一、背景
为了保证应用服务(边缘端盒子)高可用及数据安全,设计盒子《主备应用(边缘盒子)部署&切换方案》,可实现主(服务器)盒子宕机或故障时可自动切换至备盒子(服务器),保证业务连续性。
二、方案总体部署
应用服务为相互独立k3s集群,mysql主机部署双主热备,redis部署主从,可实现主从自动切换。
三、主要设计及切换思路
3.1设计思路
- 业务运行在主服务器上,备份服务器不跑业务,但保持数据与主份同步,在主份失效时可快速进行替换。
- mysql双主热备、redis主从复制(通过脚本实现主从切换)
- 通过 keepalived集群来实现主备盒子ip的路由漂移,对应用及业务来讲只需要对着一个固定的内网vip即可,无需关注服务器不可用带来的ip变更。
- mysql、redis配置vip,当主服务器故障时切换至备服务器,vip漂移,实现mysql、redis切换。
- 为了避免数据冲突,备服务器,日常应用副本数为0,当vip切换至备服务器时,使用脚本自动调整副本数为1.

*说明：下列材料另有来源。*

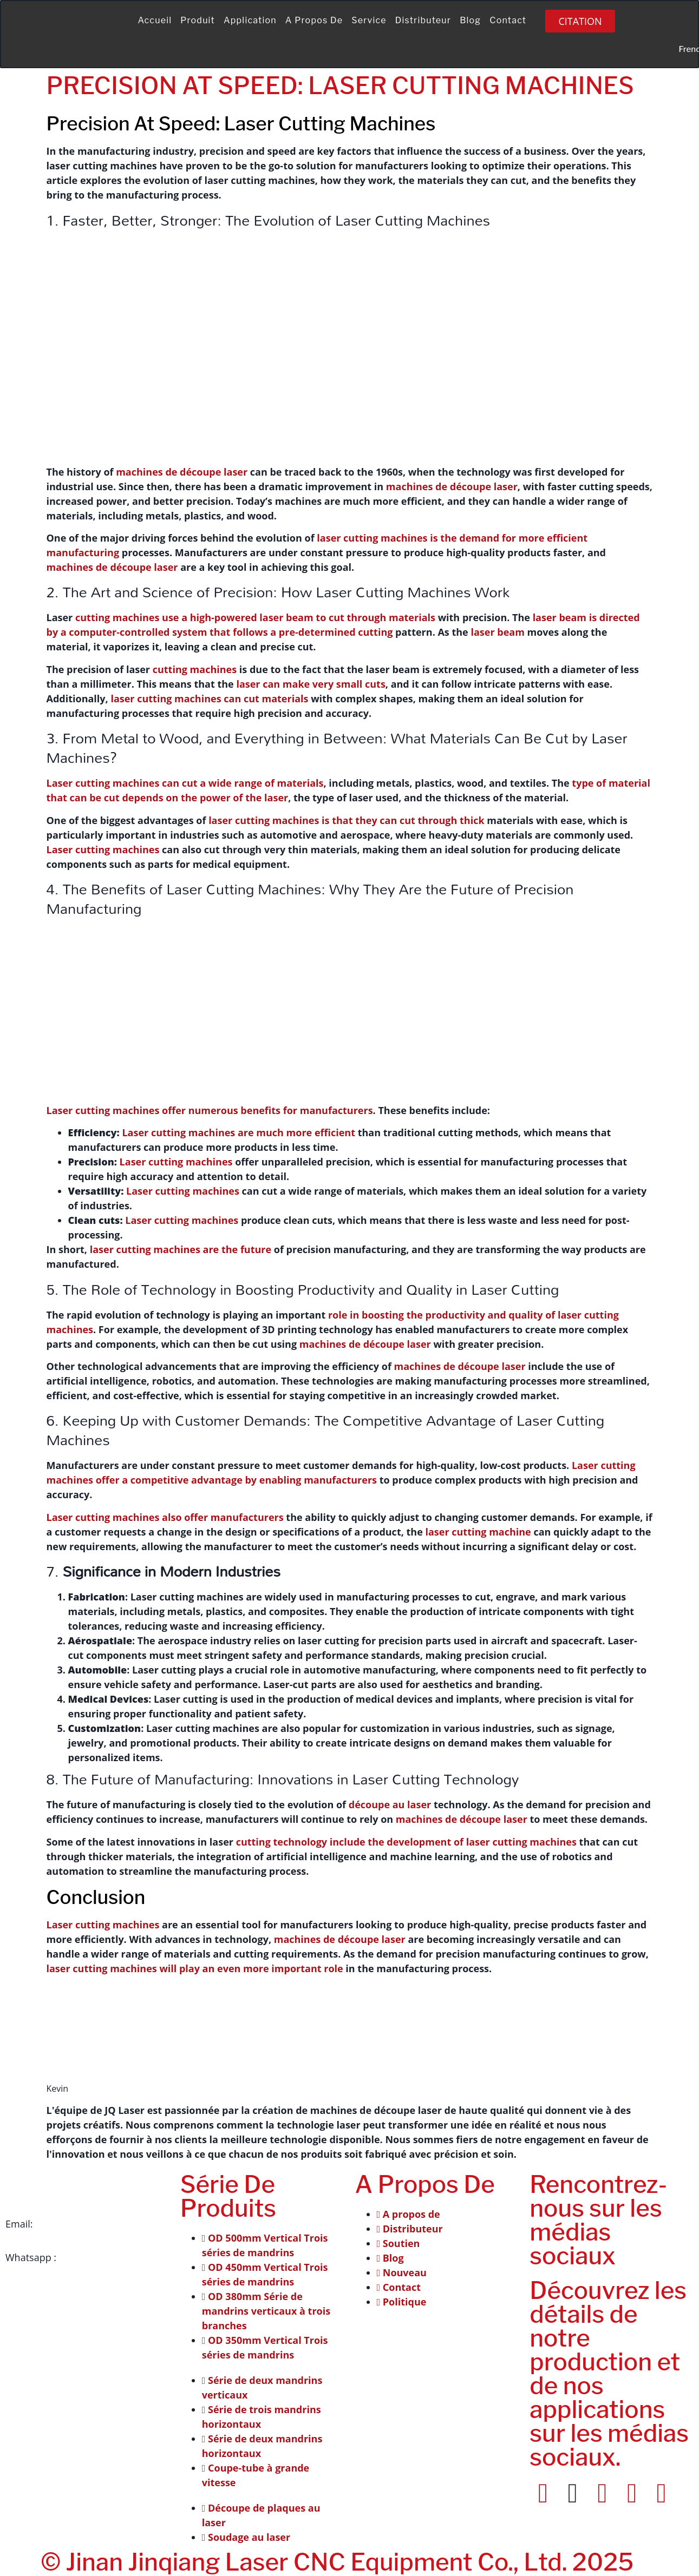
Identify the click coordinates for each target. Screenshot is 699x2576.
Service (369, 20)
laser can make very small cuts (310, 683)
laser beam (497, 631)
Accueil (155, 20)
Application (250, 20)
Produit (197, 20)
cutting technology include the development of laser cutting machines (406, 1841)
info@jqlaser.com (74, 2223)
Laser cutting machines (103, 849)
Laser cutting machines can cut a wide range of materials (185, 782)
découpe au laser (390, 1804)
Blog (470, 20)
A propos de (314, 20)
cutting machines (195, 669)
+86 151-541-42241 (102, 2257)
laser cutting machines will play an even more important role (195, 1968)
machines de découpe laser (181, 471)
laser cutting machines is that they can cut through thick (346, 820)
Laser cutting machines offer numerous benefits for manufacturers (210, 1110)
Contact (507, 20)
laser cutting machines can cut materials (209, 698)
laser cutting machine (478, 1531)
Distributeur (423, 20)
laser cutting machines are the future (180, 1249)
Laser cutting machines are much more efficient (238, 1132)
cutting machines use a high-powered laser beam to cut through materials (255, 617)
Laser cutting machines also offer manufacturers (165, 1517)
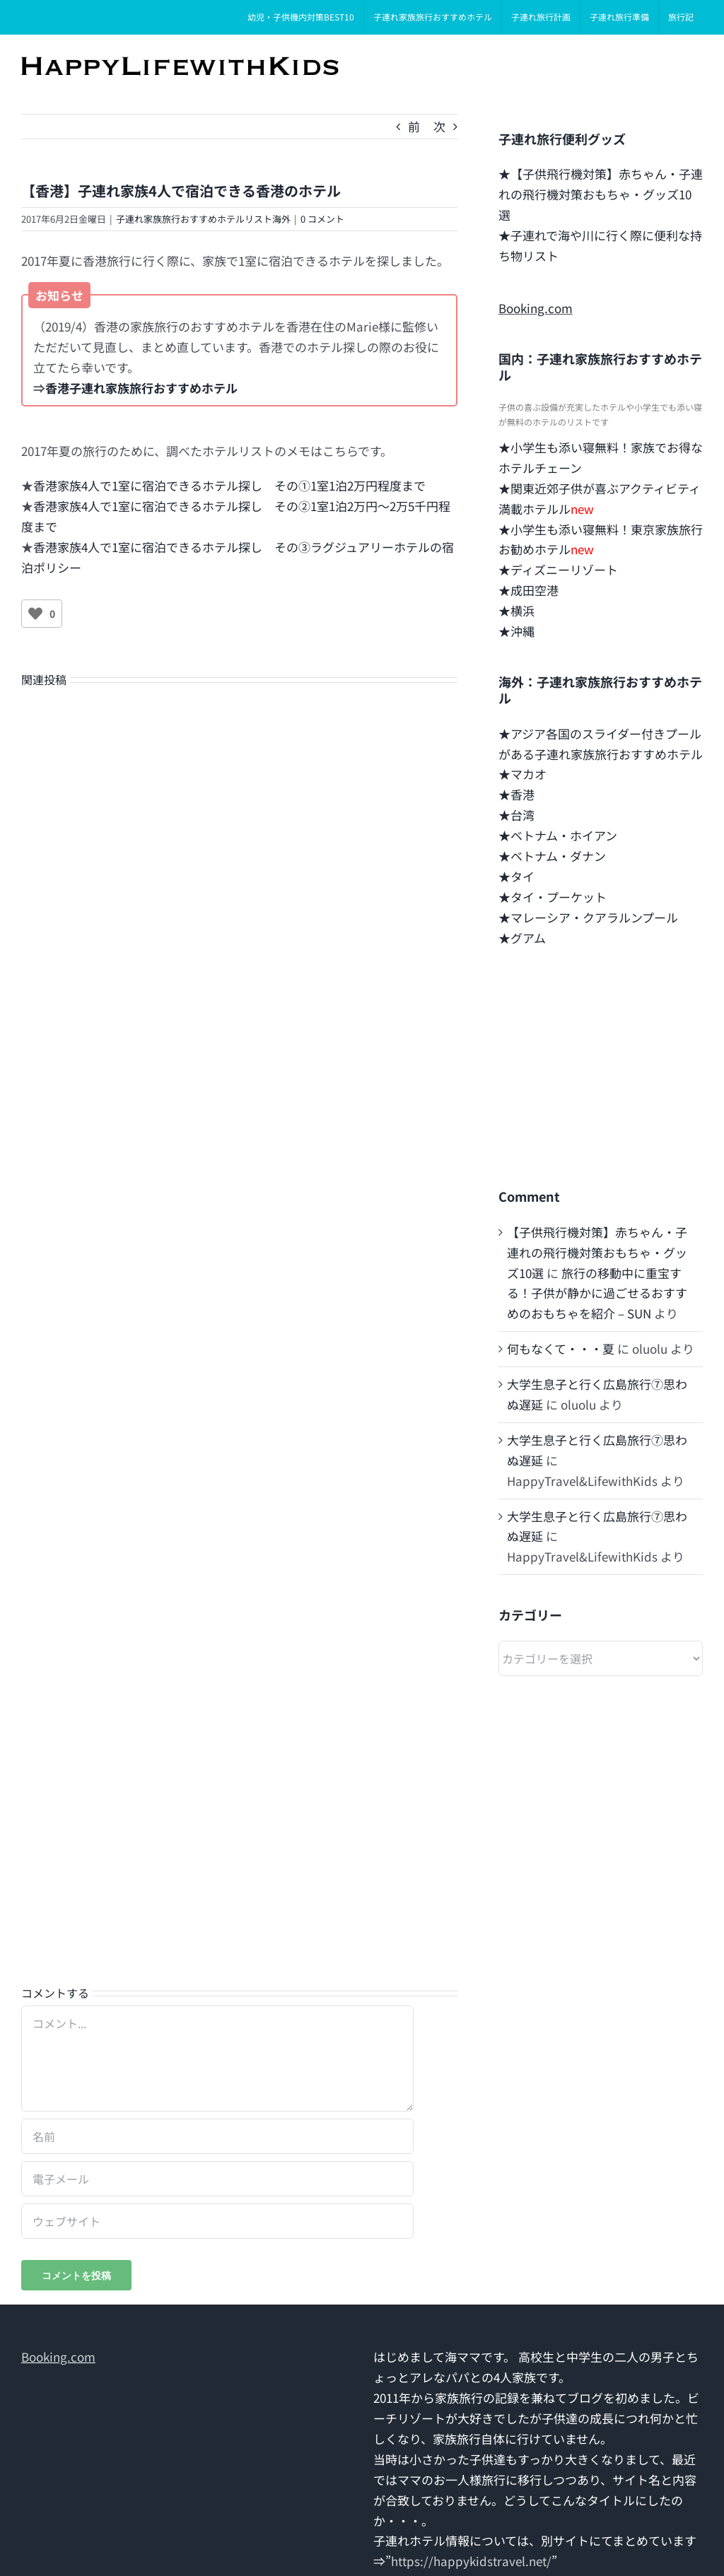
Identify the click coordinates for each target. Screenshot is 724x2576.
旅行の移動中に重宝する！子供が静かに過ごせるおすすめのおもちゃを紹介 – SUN (597, 1293)
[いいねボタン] (35, 613)
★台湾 (516, 815)
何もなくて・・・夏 (560, 1348)
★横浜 (516, 610)
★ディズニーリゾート (558, 569)
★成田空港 (528, 590)
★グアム (522, 938)
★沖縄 (516, 631)
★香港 (516, 794)
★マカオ (522, 774)
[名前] (217, 2136)
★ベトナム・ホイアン (557, 835)
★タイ (516, 876)
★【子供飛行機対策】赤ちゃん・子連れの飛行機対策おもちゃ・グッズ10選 (600, 194)
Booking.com (535, 308)
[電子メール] (217, 2178)
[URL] (217, 2221)
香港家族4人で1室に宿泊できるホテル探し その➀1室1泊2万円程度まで (229, 485)
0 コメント (322, 219)
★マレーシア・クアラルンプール (588, 917)
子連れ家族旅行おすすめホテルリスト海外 (203, 219)
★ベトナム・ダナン (552, 856)
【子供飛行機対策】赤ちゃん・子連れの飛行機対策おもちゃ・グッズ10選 (597, 1252)
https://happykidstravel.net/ (471, 2561)
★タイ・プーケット (552, 897)
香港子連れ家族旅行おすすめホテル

- 模型、图片数据备份:主备两个机器都部署lsyncd 服务,备服务器默认关闭状态,只有备服务器升级为主服务器之后才会打开该服务,同时停掉备服务器lsyncd服务(存储路径:/data/application/data/paas-datatransfer-server)
- 涉及到到的三个ip均为项目分配的固定内网ip,需注意资源需求
- keepalived 默认ip漂移策略为主盒子,ip的切换通过前置脚本触发,脚本可检测服务器可用状态、k8s可用状态、应用服务故障率等指标
- mysql、redis 涉及到双主互备、主从模式的搭建,实际部署方式由k8s调整为vm部署,服务状态监控以及可靠性保证通过配套脚本实现
- 备份盒子默认只启动vm部署的组件,保证数据和主盒子是实时同步,k8s内应用服务和中间件默认关闭状态,识别主盒子故障ip切换以后自动开启应用服务,保证服务里缓存数据为最新
四、部署信息
4.1 资源清单
ip | 服务器 | 作用 |
|
192.168.101.77 | 192.168.101.77 | 主服务器 | 首次部署业务跑主服务器 |
192.168.101.78 | 192.168.101.78 | 备服务器 | 平时不跑应用,只做Mysql、Redis主从 |
192.168.101.90 |
|
| 虚拟ip,根据服务器状态漂移,目前挂77 |
4.2 部署清单
序号 | 部署组件 | 部署类型 | 备注 |
1 | keepalived | 服务器部署 | 监测服务,实现vip漂移 |
2 | mysql | 用vip访问 | |
3 | redis | 用vip访问 | |
4 | k3s | 用vip访问 | |
5 | PaaS服务 | 容器部署,k3s编排管理 | nacos、xxlj、exmq |
6 | 应用服务 | 部署所需的应用服务 |
五、部署操作
5.1 部署keepalived
5.1.1 安装keepalived
安装命令
yum install keepalived -y
5.1.1.1Master主服务器配置
vim /etc/keepalived/keepalived.conf
! Configuration File for keepalived
global_defs {
router_id master-jifang77
}
vrrp_instance VI_1 {
state BACKUP
nopreempt
interface eno1
virtual_router_id 51
priority 100
advert_int 1
authentication {
auth_type PASS
auth_pass 1111
}
virtual_ipaddress {
192.168.101.90
}
notify_master "/etc/keepalived/notify.sh master"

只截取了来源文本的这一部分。